The Redis Solution: A High-Speed Data Layer

By introducing Redis as a cache, we can store the result of that 200ms query. Subsequent requests can get the same data from Redis in less than 1ms.

Implementation Flow (Cache-Aside Pattern)

This is the most common caching strategy. The application code is responsible for checking the cache before hitting the database.

1. The application receives a request for the “Top 10 Bestsellers.”
2. CHECK CACHE: It first checks Redis for a key, e.g., bestsellers:top10.
3. CACHE HIT: If the key exists in Redis (a “cache hit”), the application retrieves the data from Redis, formats it, and returns it to the user. The process stops here.
4. CACHE MISS: If the key does not exist in Redis (a “cache miss”), the application proceeds to the next step.
5. QUERY DATABASE: It runs the original expensive query against the primary database.
6. POPULATE CACHE: The application takes the result from the database and saves it into Redis using the key bestsellers:top10. Crucially, it sets a TTL (Time To Live), for example, 10 minutes (EXPIRE bestsellers:top10 600).
7. The application returns the data to the user.

The next user who requests the same data will get a “cache hit” (step 3) and experience a lightning-fast response.

Diagram: Cache-Aside Flow

            +-----------+      1. Request for Data      +-----------------+
            |   User    | ----------------------------> |  Spring Boot App  |
            +-----------+                               +--------+--------+
                                                                 | 2. Check Cache
                                                                 v
                                                            +----------+
                                                            |  Redis   |
                                                            | (Cache)  |
                                                            +----+-----+
                                                                 |
            +----------------------------------------------------+-------------------------------------------------+
            |                                                                                                      |
      3a. Cache HIT (Data Found)                                                                           3b. Cache MISS (Not Found)

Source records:
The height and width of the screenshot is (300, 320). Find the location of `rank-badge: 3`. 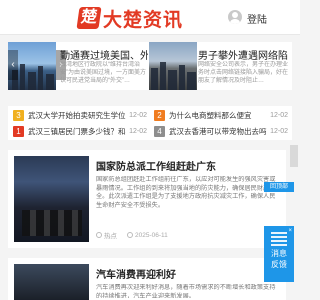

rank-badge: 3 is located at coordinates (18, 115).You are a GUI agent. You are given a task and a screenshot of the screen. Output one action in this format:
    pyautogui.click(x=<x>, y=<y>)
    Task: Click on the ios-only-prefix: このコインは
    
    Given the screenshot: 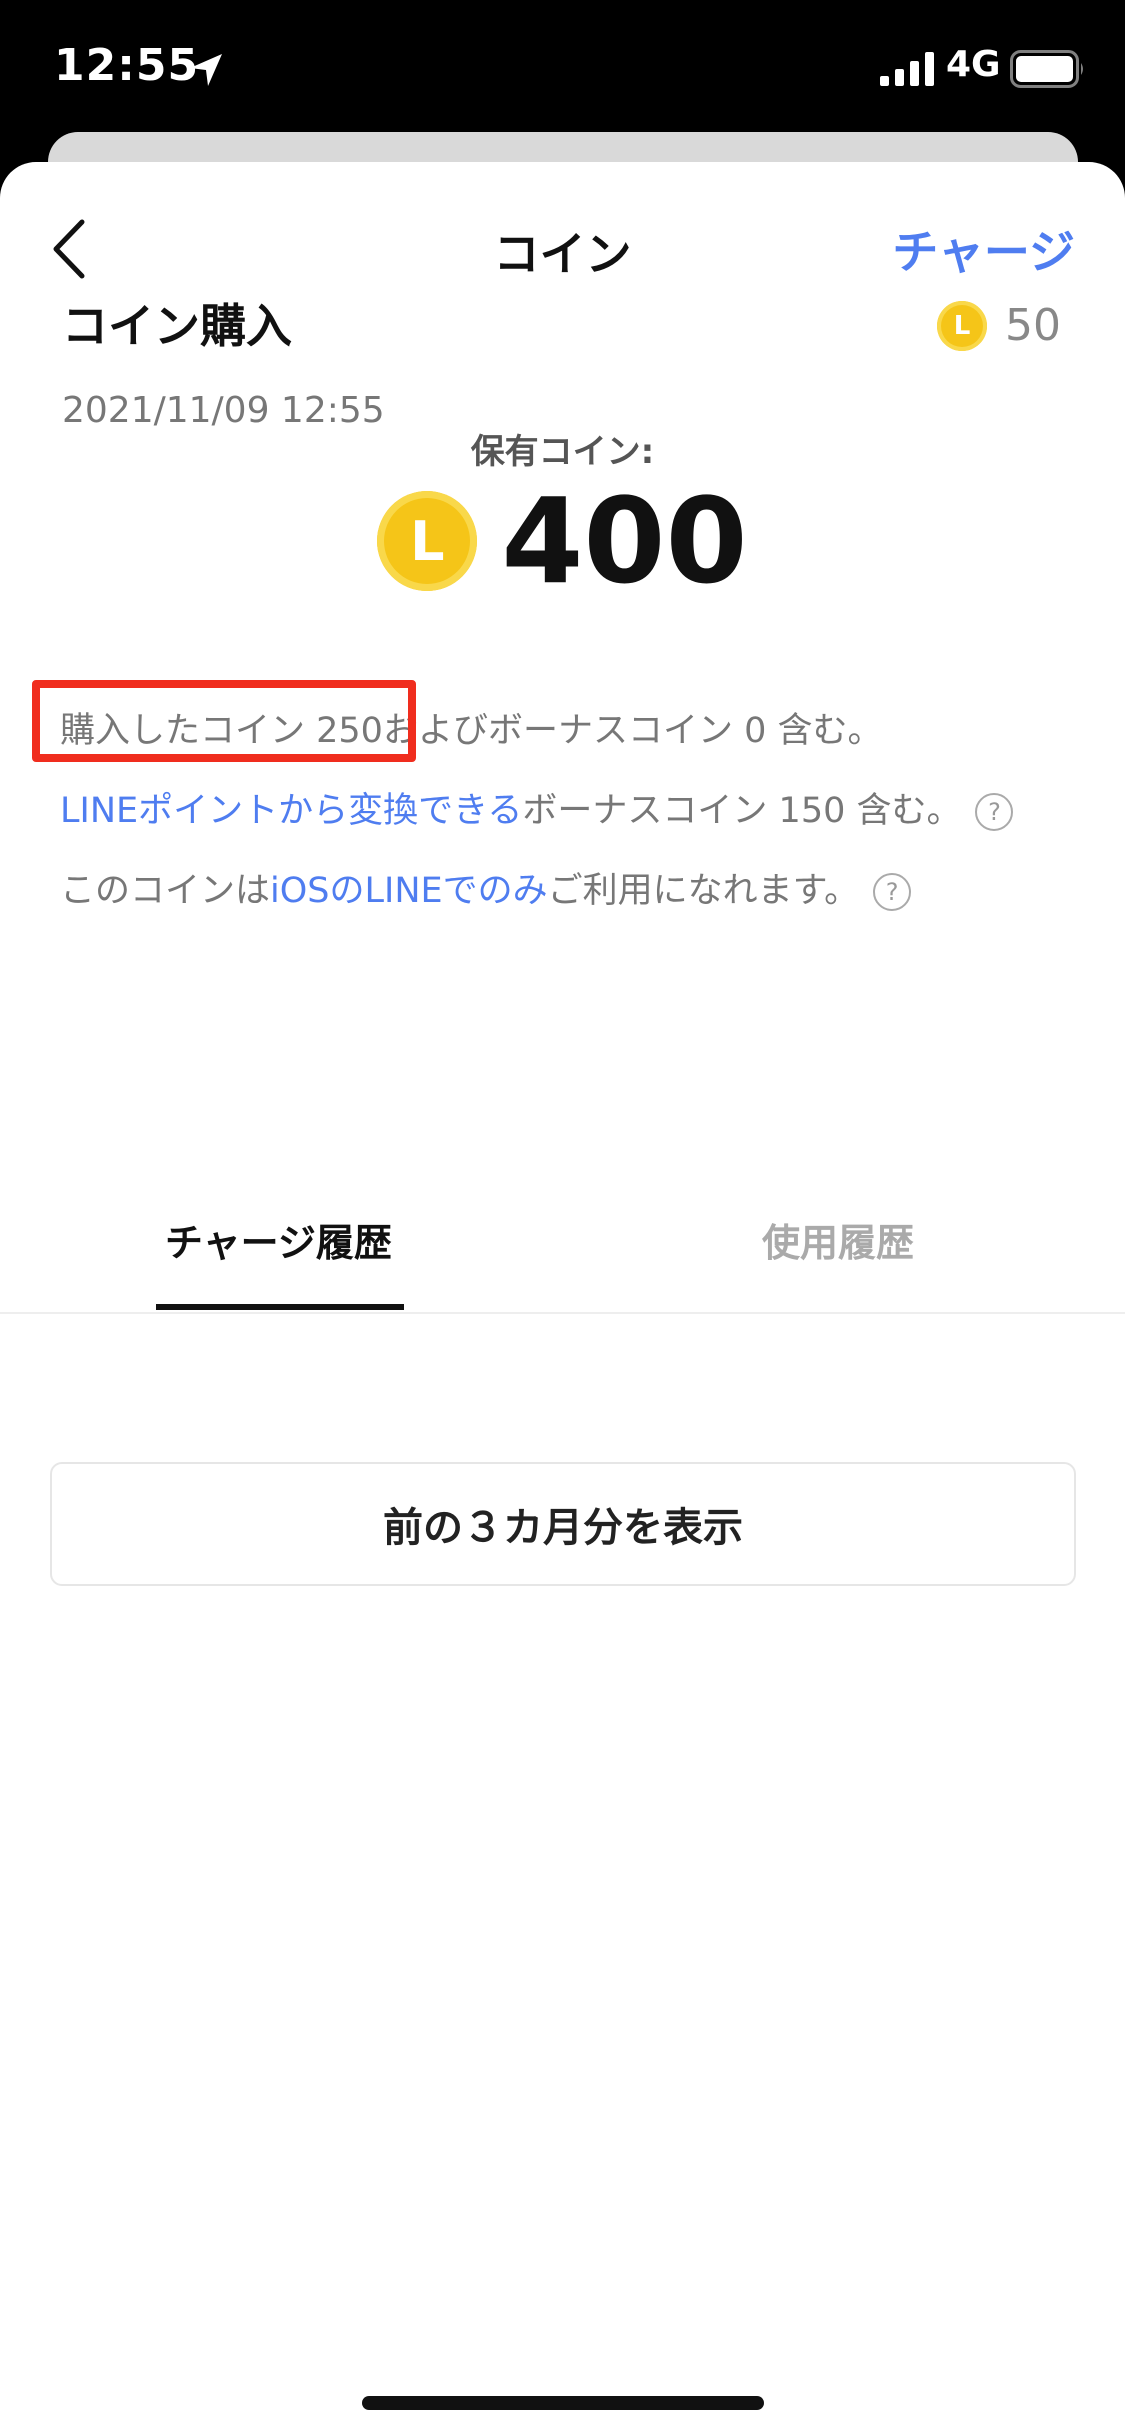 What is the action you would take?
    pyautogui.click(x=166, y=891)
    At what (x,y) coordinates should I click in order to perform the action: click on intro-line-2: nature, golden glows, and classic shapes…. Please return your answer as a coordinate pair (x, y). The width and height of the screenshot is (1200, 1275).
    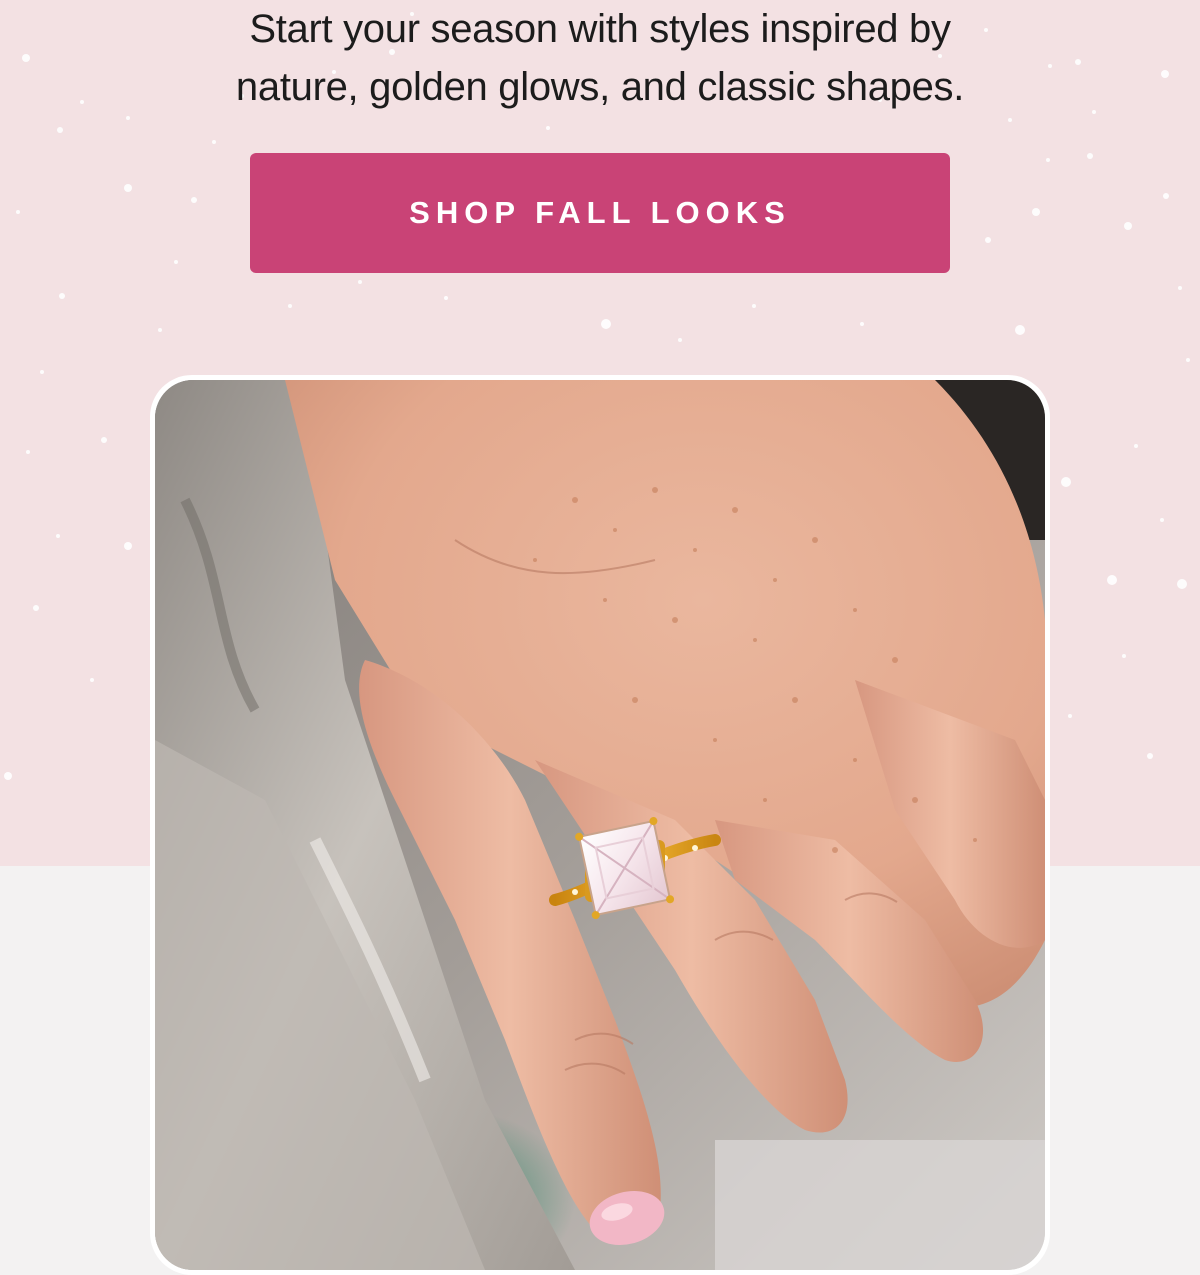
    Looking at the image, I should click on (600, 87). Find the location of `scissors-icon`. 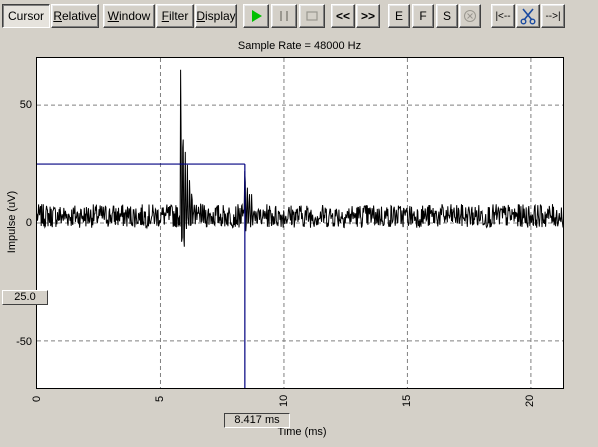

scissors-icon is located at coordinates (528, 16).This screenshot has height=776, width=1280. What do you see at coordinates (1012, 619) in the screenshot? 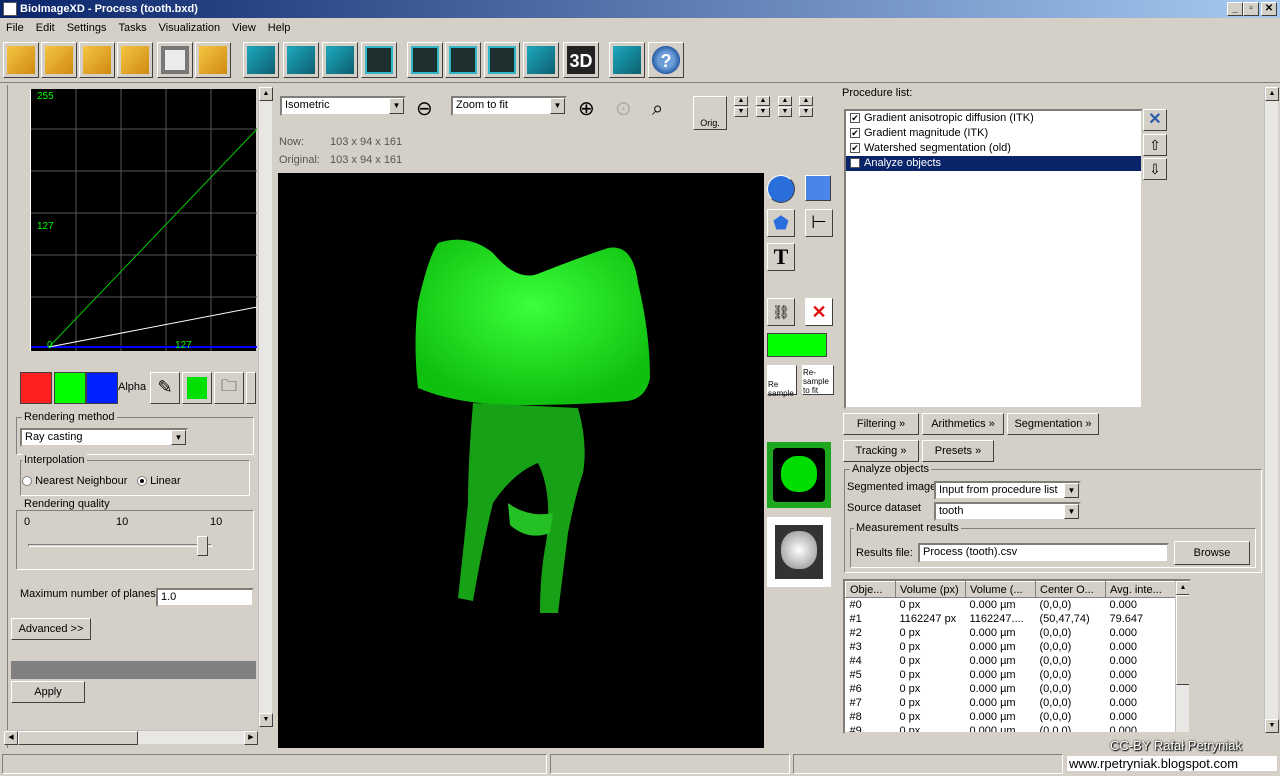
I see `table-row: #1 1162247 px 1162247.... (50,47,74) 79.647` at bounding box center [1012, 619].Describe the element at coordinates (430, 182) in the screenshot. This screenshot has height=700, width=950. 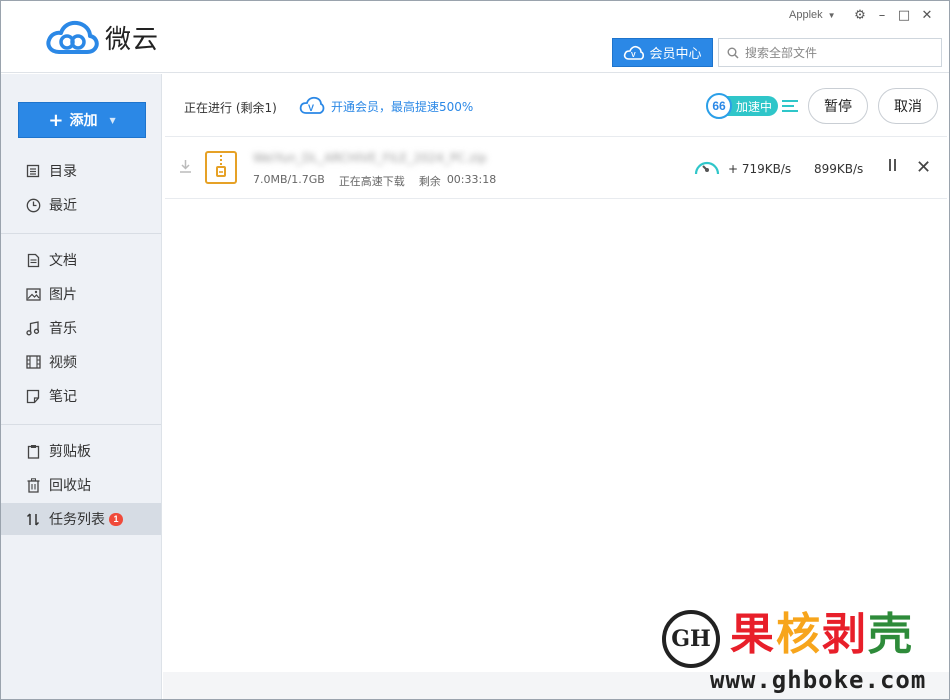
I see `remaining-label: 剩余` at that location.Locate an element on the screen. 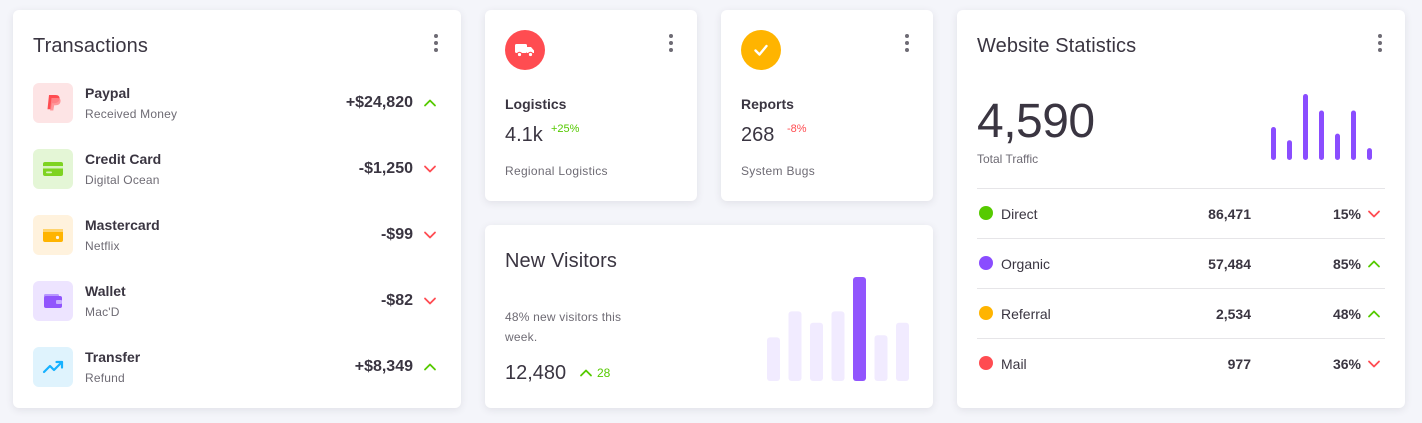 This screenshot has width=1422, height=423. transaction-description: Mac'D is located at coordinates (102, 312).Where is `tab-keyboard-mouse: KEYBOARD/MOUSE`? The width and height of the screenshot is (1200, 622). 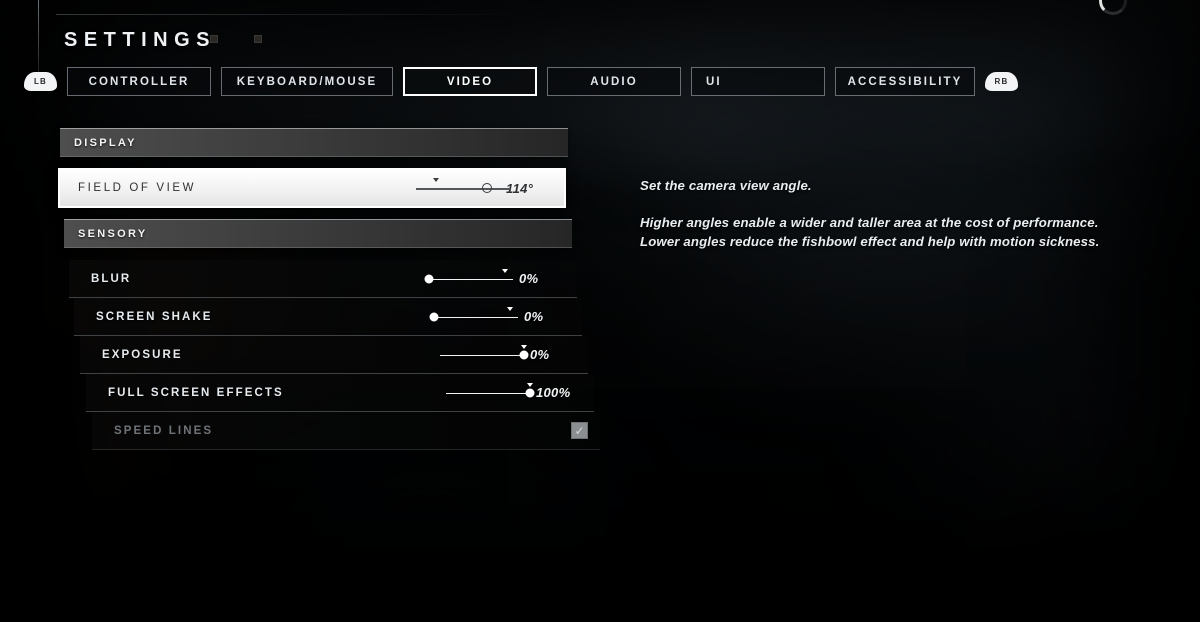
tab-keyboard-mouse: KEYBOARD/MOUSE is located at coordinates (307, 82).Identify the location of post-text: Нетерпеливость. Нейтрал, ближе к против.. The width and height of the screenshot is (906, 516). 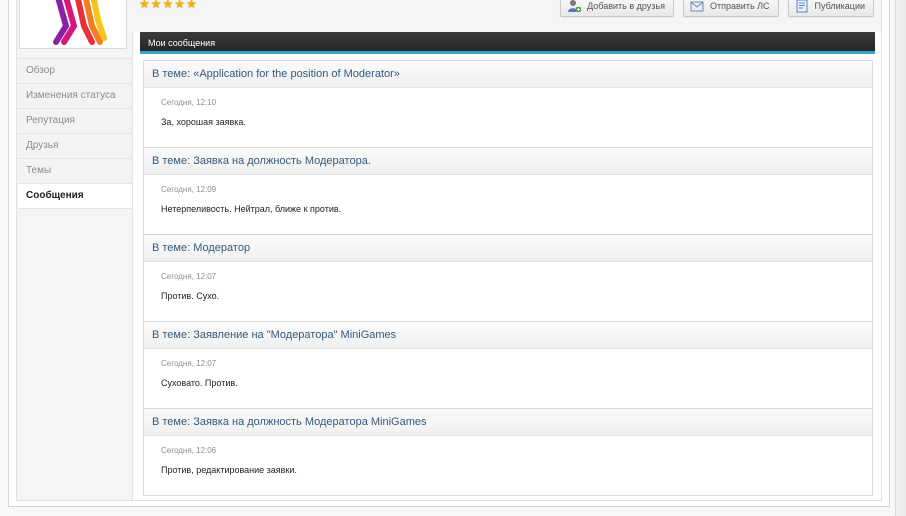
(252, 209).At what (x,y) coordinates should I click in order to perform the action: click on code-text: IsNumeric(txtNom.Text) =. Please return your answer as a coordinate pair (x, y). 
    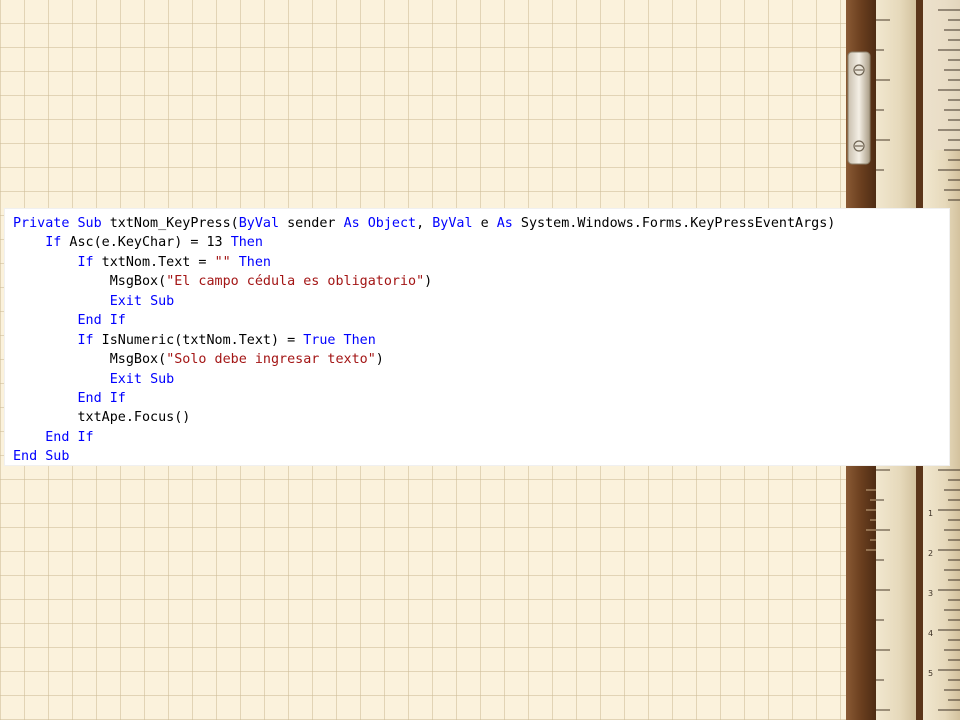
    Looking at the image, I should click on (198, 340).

Work instructions:
**A)** Translate this sentence from the Redis caching passage into Spanish: "The application code is responsible for checking the cache before hitting the database."
**B)** Extend the Redis caching passage onward from the point where it stops.
These rows come from a separate source.

Exercise results:
**A)** El código de la aplicación es responsable de comprobar la caché antes de consultar la base de datos.

**B)**
            |                                                                                                      |
            v                                                                                                      v
  +---------+---------+                                                                                    +--------------------+
  | Return data from  |                                                                                    | 4. Query Primary DB|
  |      Redis        |                                                                                    +---------+----------+
  +-------------------+                                                                                              |
            ^                                                                                                        v
            | 7. Return Data to User                                                                         +--------------------+
            +------------------------------------------------------------------------------------------------| 5. Store result in |
                                                                                                             |    Redis w/ TTL    |
                                                                                                             +--------------------+
                                                                                                                       | 6. Return Data
                                                                                                                       v
                                                                                                                (Back to App)

Spring Boot Context

Spring Boot makes this incredibly simple with its caching abstraction. You don’t have to write the cache-aside logic manually.

• Add the dependency spring-boot-starter-data-redis.
• Add @EnableCaching to a configuration class.
• Use the @Cacheable("bestsellers") annotation on your method that fetches data from the database. Spring will automatically handle the entire cache-aside flow for you.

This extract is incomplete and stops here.